I notice the following sort outputs. Who understands why the '.' gets sorted in front the first time and at the end the second time?
I was trying to debug a program which looks up lines in a large sorted file, but the culprit seems to be my expectation/understanding of linux sort.
$ sort --debug
sort: using ‘en_US.UTF-8’ sorting rules
/mnt/x/E
/mnt/x/.
<ctrl-D>
/mnt/x/.
________
/mnt/x/E
________
$ sort --debug
sort: using ‘en_US.UTF-8’ sorting rules
/mnt/x/Ed
/mnt/x/.T
<ctrl-D>
/mnt/x/Ed
_________
/mnt/x/.T
_________
$
It's not that "." comes before or after other characters - it's that it's not being examined at all; it's sorting purely based on the alphabetic characters.

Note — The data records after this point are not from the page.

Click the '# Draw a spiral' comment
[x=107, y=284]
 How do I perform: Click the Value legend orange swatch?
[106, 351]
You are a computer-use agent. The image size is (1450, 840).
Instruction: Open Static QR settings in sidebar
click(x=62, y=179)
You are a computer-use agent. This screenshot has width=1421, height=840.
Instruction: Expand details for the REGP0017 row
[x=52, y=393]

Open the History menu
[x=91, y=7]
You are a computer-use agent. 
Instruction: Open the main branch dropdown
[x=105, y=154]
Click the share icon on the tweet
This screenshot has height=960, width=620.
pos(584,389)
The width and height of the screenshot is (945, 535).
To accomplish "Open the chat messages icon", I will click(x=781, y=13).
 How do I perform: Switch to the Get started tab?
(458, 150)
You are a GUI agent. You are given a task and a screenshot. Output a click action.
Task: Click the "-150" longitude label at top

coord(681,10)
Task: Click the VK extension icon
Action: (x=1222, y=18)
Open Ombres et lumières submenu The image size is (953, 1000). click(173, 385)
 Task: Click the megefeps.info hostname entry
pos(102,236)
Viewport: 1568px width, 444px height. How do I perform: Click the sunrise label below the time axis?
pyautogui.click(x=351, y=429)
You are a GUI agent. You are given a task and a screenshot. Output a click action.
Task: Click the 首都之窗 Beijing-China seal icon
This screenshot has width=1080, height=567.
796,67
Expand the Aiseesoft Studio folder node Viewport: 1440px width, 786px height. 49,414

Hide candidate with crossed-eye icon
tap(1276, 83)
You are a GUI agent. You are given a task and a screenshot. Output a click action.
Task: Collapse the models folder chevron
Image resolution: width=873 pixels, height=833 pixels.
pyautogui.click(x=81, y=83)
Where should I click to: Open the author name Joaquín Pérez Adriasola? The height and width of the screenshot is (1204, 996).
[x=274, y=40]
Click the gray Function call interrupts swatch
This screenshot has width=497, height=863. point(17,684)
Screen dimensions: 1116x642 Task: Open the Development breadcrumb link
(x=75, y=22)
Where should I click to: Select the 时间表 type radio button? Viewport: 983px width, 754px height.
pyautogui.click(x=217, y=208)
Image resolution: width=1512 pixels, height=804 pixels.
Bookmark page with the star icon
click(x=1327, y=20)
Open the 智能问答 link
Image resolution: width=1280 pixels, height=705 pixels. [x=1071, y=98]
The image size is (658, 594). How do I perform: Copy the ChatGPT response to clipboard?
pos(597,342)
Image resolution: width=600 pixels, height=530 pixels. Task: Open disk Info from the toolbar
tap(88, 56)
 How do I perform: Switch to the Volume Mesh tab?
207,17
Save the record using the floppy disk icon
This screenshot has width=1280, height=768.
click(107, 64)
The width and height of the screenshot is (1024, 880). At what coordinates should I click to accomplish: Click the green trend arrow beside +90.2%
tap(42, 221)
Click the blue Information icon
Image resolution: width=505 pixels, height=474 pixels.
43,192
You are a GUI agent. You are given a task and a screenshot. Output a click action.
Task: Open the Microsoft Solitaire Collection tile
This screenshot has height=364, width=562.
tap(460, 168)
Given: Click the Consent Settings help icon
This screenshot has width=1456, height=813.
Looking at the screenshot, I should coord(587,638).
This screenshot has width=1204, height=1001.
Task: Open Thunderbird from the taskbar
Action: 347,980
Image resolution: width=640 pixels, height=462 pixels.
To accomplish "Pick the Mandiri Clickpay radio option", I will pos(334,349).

In your first example, <end-of-string>
sorts before E
; in the second example, E
sorts before T
.
This behaviour is dependent on the locale settings for collation. You can influence this with environment variables, such as LC_COLLATE
:
$ env LC_COLLATE=C sort
/mnt/x/Ed
/mnt/x/.T
^D
/mnt/x/.T
/mnt/x/Ed
$ env LC_COLLATE=en_US.UTF-8 sort
/mnt/x/Ed
/mnt/x/.T
^D
/mnt/x/Ed
/mnt/x/.T
$
Under the C
locale, all ASCII characters are considered, and are sorted in their ASCII order; in many other locales punctuation is ignored - this is presumably what is causing the behaviour you're seeing.
You can examine your locale settings using the locale
command.